Tell me, please, how many lines in the records below include the word "logo". Give no more than the number.

(Saved entries)
============

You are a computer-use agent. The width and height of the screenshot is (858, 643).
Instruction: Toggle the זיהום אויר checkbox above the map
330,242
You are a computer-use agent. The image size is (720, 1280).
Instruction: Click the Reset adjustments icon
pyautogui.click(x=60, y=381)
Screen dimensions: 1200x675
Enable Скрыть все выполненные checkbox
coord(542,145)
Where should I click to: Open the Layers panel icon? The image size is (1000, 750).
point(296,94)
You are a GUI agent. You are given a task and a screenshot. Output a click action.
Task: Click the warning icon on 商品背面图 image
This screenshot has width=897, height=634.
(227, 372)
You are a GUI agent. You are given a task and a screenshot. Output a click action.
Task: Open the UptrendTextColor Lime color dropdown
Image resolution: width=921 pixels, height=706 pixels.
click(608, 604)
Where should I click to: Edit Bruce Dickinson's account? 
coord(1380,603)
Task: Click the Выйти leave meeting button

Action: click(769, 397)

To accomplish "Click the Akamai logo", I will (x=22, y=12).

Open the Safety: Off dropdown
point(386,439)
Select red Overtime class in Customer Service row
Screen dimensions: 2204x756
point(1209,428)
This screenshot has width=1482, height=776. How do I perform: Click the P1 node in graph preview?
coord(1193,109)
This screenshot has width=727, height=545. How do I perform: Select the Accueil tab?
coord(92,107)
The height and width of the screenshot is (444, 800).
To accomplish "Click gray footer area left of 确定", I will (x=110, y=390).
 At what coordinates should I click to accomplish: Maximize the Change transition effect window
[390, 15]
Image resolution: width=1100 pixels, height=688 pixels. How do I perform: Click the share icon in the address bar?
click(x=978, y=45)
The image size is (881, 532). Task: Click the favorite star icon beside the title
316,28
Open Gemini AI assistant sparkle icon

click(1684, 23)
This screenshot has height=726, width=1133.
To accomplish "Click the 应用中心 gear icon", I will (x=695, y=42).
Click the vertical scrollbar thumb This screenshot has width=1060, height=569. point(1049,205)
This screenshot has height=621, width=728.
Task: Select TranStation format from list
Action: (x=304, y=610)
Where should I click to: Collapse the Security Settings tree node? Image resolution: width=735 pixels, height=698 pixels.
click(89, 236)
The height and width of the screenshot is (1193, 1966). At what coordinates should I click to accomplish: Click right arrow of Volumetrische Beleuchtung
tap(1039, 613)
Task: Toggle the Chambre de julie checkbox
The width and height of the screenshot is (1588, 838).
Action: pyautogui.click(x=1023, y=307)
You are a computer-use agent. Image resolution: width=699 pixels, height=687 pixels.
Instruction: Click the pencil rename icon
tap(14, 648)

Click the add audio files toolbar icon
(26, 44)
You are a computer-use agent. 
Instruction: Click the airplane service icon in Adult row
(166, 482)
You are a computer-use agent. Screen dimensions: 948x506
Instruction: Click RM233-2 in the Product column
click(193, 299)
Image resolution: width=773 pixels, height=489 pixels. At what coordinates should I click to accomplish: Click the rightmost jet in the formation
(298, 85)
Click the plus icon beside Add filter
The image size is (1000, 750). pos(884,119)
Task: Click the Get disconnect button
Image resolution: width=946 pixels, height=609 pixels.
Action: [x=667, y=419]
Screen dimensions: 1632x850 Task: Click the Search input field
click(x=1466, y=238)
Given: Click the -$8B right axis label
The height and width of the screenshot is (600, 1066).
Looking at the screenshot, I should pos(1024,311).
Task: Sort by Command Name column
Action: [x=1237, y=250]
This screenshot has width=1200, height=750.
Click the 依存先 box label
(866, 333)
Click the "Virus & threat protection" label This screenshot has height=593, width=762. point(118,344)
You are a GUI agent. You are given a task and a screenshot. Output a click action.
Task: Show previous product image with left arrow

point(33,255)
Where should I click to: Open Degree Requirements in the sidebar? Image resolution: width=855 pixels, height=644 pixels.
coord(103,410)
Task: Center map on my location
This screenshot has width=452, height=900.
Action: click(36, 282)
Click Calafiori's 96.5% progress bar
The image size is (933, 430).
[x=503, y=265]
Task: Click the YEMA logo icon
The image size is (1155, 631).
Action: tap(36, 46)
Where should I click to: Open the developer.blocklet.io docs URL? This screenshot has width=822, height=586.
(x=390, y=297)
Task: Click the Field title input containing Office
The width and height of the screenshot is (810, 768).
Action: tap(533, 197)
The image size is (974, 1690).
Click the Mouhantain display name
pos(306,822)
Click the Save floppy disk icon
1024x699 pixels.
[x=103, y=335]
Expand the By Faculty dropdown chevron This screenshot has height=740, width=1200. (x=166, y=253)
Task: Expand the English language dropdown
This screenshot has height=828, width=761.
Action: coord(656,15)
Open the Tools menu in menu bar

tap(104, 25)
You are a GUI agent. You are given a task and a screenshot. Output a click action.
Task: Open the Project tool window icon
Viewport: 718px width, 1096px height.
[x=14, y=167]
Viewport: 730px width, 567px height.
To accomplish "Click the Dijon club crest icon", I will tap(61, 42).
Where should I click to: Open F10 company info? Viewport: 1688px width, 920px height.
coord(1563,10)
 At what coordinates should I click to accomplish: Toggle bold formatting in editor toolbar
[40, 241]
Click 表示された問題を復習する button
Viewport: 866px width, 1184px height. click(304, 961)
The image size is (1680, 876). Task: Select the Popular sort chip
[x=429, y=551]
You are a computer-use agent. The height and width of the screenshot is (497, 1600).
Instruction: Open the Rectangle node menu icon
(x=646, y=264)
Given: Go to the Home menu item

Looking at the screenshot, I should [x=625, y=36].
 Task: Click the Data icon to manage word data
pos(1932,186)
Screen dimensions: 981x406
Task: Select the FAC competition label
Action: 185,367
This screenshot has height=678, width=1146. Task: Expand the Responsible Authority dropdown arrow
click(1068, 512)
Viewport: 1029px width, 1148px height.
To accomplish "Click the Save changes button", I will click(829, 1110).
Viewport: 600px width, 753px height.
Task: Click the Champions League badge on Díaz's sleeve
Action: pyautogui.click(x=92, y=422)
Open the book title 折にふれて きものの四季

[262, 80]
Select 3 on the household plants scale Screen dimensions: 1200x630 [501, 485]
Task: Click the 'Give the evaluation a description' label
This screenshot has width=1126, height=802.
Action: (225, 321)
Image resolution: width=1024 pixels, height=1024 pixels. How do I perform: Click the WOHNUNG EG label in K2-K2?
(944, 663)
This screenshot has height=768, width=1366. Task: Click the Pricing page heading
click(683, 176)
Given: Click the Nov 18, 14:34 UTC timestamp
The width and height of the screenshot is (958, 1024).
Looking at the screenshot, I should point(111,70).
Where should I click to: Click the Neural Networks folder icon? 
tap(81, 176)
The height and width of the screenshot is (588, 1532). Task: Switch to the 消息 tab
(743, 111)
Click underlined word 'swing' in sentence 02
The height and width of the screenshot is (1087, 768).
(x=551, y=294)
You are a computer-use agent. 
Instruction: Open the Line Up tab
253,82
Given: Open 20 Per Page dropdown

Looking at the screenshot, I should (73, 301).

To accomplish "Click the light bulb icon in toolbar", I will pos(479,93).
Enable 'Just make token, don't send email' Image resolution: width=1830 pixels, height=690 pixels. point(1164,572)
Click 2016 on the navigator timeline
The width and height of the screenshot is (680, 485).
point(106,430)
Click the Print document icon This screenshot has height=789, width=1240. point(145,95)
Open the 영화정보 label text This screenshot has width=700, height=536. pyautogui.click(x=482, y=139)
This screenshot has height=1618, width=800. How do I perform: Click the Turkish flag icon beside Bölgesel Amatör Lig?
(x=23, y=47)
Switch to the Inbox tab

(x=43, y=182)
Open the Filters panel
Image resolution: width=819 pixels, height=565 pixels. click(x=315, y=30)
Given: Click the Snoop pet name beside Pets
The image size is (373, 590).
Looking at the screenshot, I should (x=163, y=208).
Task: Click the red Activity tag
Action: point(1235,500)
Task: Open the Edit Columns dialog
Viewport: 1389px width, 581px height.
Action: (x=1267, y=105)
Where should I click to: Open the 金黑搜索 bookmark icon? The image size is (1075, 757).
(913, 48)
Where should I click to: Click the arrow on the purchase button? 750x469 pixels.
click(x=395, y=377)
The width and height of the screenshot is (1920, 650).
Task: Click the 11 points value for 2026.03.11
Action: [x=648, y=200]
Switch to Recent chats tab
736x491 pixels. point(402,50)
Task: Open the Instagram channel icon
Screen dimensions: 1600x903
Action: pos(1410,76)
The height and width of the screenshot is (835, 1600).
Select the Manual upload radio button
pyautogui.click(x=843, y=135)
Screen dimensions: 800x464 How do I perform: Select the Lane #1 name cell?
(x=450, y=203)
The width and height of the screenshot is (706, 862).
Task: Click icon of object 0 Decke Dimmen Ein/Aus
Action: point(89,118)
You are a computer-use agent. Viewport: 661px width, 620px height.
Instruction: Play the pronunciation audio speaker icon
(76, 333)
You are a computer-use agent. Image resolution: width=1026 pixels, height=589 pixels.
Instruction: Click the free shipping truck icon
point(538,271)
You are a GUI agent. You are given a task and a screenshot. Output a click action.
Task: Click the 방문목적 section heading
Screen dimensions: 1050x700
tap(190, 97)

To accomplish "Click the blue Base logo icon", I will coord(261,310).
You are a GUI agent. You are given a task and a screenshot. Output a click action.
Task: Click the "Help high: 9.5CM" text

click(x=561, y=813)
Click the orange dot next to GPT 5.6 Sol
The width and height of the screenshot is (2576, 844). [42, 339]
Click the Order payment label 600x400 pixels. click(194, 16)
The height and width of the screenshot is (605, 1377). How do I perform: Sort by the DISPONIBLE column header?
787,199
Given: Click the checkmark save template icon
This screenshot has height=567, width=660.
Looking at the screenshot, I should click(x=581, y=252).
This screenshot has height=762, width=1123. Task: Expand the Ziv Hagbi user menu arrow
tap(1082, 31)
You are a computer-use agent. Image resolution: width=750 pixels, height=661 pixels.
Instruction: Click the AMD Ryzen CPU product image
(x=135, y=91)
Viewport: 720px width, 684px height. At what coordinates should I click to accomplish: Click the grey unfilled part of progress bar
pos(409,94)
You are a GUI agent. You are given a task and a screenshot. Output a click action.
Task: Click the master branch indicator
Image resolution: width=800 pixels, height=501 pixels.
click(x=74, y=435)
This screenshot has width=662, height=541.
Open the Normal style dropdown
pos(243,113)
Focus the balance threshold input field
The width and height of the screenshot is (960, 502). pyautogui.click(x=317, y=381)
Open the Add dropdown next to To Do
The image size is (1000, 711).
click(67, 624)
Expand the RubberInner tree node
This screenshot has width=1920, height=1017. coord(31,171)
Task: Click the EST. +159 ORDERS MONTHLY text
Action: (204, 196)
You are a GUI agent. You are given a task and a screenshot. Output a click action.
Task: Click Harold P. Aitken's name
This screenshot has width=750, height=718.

============

### OUTPUT OF THE TASK:
3